È in coma nel reparto di Rianimazione del Policlinico Riuniti di Foggia, Silvano Lamedica, il ragazzo di 17 anni di Torremaggiore ritrovato ieri pomeriggio in condizioni disperate in un casolare di campagna, ferito alla testa da un colpo di arma da fuoco. Il giovane era nei pressi di un’abitazione di proprietà della sua famiglia, in una zona rurale alla periferia del paese.
A lanciare l’allarme sarebbe stata un’amica che, non riuscendo a contattarlo, si è preoccupata e ha attivato i soccorsi. Sul posto è intervenuto personale del 118, che ha constatato la gravità delle condizioni del ragazzo e ha predisposto l’immediato trasferimento in elisoccorso al Policlinico Riuniti di Foggia. Le sue condizioni sono apparse da subito critiche. Il ragazzo è in prognosi riservata. Al momento le condizioni sono molto gravi. Bisogna attendere almeno uno-due giorni per capire come evolverà. La vittima si trova in rianimazione.
L’ipotesi dell’aggressione si fa strada: arma sparita
Le indagini, condotte dai carabinieri, stanno cercando di far luce sulla dinamica di quanto accaduto. In un primo momento si era ipotizzato un gesto autolesionistico, ma l’assenza di un’arma sul luogo del ritrovamento ha progressivamente indebolito questa ricostruzione. Al momento, prende sempre più corpo l’ipotesi dell’aggressione, forse al culmine di un litigio o per motivi ancora oscuri.

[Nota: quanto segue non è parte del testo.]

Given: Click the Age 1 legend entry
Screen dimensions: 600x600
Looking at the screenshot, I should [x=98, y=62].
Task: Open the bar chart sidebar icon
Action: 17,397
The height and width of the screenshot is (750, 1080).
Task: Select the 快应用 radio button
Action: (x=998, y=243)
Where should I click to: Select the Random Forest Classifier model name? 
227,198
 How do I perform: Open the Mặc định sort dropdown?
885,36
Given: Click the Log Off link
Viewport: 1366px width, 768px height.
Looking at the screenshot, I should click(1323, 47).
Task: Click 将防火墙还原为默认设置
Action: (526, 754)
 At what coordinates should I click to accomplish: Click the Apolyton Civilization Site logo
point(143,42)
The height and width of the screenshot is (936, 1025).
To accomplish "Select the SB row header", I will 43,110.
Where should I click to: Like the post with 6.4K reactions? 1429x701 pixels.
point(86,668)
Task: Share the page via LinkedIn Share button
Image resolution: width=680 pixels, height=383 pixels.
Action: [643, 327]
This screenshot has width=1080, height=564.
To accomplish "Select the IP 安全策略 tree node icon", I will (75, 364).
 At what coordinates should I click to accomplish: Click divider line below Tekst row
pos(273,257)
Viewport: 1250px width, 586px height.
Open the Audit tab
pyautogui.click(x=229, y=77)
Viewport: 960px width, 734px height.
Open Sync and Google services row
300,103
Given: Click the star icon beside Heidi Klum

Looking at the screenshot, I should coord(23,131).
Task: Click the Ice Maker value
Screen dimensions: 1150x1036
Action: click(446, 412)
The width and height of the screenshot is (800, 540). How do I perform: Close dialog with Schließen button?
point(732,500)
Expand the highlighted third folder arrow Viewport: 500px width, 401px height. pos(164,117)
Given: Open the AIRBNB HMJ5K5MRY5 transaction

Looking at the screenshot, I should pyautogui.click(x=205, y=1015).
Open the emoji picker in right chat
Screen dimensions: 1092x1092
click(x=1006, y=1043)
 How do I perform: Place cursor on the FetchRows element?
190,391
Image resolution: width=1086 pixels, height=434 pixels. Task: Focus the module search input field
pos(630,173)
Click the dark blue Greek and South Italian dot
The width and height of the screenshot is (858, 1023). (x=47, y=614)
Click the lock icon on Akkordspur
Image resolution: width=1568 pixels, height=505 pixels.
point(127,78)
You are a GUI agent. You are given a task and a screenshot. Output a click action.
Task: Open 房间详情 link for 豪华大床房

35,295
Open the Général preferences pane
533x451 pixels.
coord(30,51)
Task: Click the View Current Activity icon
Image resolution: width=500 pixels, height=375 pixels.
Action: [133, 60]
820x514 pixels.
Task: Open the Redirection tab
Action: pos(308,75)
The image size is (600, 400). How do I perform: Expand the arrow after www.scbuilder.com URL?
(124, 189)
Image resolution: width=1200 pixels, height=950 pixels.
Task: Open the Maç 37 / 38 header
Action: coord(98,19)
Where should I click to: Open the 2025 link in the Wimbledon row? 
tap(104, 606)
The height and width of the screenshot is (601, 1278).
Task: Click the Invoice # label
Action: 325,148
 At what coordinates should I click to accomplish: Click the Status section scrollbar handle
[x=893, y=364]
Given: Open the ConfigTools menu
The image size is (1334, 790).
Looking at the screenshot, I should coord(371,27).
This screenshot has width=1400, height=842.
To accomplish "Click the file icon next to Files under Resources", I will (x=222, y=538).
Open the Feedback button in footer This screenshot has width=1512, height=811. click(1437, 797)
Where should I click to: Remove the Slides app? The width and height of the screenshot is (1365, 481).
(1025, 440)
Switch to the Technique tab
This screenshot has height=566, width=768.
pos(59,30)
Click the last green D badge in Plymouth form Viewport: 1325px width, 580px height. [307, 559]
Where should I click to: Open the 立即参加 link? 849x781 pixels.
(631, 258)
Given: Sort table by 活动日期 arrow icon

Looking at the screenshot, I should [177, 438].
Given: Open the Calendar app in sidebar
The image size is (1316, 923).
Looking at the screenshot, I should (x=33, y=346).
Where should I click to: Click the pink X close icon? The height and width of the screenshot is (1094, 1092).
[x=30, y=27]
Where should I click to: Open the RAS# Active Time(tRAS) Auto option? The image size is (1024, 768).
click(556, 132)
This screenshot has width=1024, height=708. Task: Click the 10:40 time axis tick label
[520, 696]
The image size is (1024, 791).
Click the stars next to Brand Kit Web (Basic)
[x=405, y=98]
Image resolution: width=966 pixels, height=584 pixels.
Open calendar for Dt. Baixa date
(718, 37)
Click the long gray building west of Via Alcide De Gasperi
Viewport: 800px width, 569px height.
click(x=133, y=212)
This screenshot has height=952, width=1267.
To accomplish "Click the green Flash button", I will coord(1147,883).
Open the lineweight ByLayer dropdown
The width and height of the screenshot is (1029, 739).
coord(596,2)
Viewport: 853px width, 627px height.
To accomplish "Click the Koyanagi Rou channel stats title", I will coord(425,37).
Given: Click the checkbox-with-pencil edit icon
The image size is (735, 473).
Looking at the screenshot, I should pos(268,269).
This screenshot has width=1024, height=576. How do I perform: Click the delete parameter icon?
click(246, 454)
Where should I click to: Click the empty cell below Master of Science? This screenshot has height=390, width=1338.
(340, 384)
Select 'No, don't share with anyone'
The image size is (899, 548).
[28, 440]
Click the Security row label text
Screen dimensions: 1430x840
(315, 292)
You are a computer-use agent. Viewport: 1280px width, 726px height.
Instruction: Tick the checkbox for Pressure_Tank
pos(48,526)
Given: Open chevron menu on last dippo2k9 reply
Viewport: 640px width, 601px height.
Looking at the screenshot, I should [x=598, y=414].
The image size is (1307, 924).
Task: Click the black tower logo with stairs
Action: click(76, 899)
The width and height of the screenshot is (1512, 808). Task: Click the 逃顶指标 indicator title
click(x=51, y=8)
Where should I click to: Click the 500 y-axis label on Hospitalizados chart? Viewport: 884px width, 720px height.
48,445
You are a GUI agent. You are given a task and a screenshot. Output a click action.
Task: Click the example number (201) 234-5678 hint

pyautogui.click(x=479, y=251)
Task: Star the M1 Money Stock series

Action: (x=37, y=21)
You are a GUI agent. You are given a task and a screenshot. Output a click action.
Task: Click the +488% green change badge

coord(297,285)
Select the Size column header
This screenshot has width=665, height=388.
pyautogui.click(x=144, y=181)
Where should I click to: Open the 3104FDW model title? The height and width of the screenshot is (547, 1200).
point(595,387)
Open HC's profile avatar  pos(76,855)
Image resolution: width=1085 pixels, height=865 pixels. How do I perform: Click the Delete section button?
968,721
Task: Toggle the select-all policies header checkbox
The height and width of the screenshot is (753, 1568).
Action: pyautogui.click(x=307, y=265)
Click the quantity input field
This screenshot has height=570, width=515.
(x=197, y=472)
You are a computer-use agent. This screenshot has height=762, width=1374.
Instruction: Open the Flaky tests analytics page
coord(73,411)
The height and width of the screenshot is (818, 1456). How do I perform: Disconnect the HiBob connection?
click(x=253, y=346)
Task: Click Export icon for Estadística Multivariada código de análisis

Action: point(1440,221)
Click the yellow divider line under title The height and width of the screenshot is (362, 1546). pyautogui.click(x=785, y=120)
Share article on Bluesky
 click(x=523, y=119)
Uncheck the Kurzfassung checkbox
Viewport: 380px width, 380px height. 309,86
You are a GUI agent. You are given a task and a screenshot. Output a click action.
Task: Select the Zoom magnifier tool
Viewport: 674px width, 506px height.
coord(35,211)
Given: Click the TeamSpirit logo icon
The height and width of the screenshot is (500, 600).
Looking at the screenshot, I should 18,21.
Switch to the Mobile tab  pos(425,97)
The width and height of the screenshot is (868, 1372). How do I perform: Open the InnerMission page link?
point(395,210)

Gli inquirenti stanno ascoltando familiari e amici di Silvano per ricostruire le ultime ore del ragazzo e verificare eventuali movimenti sospetti nei pressi del casolare. Si cerca anche di capire se il luogo sia stato scelto per l’isolamento, o se Silvano si trovasse lì per motivi abituali.
Comunità sotto shock
La notizia ha scosso profondamente Torremaggiore. La comunità si è stretta intorno alla famiglia Lamedica, ancora incredula per quanto accaduto. Nessuno sembra riuscire a dare una spiegazione plausibile all’episodio, e cresce l’attesa per i risultati delle indagini.
Nel frattempo, i carabinieri hanno isolato l’area del ritrovamento, in attesa di ulteriori rilievi scientifici, e stanno setacciando ogni dettaglio che possa condurre all’individuazione di un eventuale responsabile. Resta aperta ogni pista, ma l’ipotesi che Silvano sia stato vittima di un colpo d’arma da fuoco esploso da terzi è al momento quella più accreditata.
Le prossime ore saranno decisive per fare chiarezza su un caso che ha acceso i riflettori su un nuovo, drammatico episodio di violenza nel Foggiano.